Doris Arkin

Matter

2020, 2025
Iron sheet stripes, sanding paper, leather thread
h: 60 cm, h: 350 cm, d: 330 cm
Photography: Meidad Suchowolski

Motherhood, in the broader sense of the relation that attends to a child’s earliest and most elemental needs (regardless of which parent provides it), is a recurring motif in Arkin’s work.
In Matter, motherhood is rendered as a painful experience for both mother and child. A kind of nest has been woven to cradle the child, yet the nest is cold, abrasive, rusted.
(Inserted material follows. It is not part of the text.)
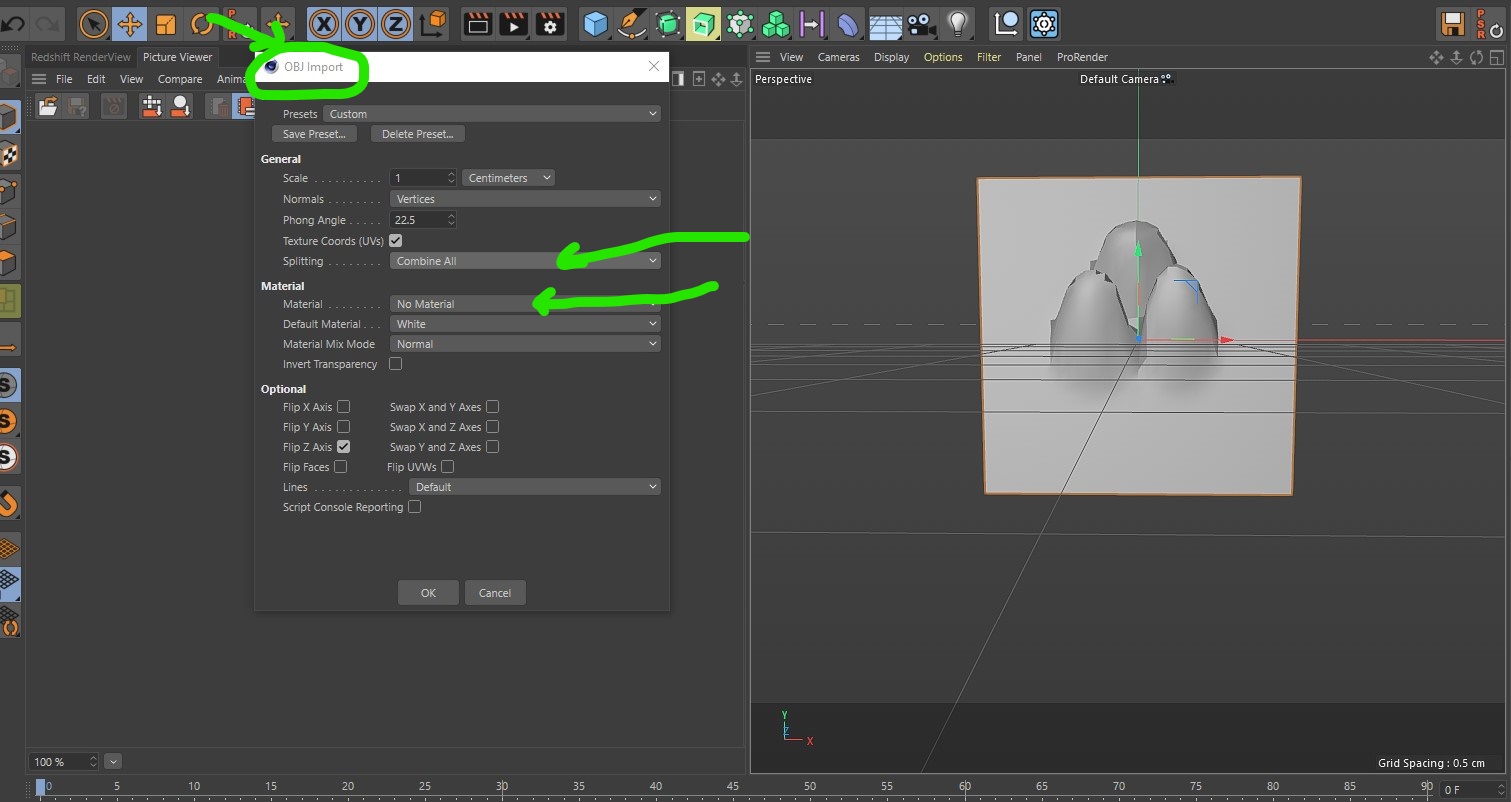Image resolution: width=1511 pixels, height=802 pixels.
Task: Select the Spline Pen tool
Action: 631,23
A blanket is painstakingly made for the child’s comfort – yet the blanket is heavy, scratchy, and largely unusable, spilling far beyond the nest. Will does not meet capability; romantic dreams of perfect motherhood collide with reality and splinter. Probably all mothers have their Matter moments.
The work was first exhibited at the Uri & Rami Nehostan Museum, in a sealed, darkened room where viewers entered a state of spatial disorientation, giving rise to a faint bodily sense of anxiety and precarity.
In the Petah Tikva Museum of Art’s exhibition If I Was Body, Matter was set alongside a collection of ancient and tribal figurines depicting various scenes and aspects of motherhood. Together, they formed a universal, cross-cultural dialogue on one of the most natural, complex, and essential of human relationships.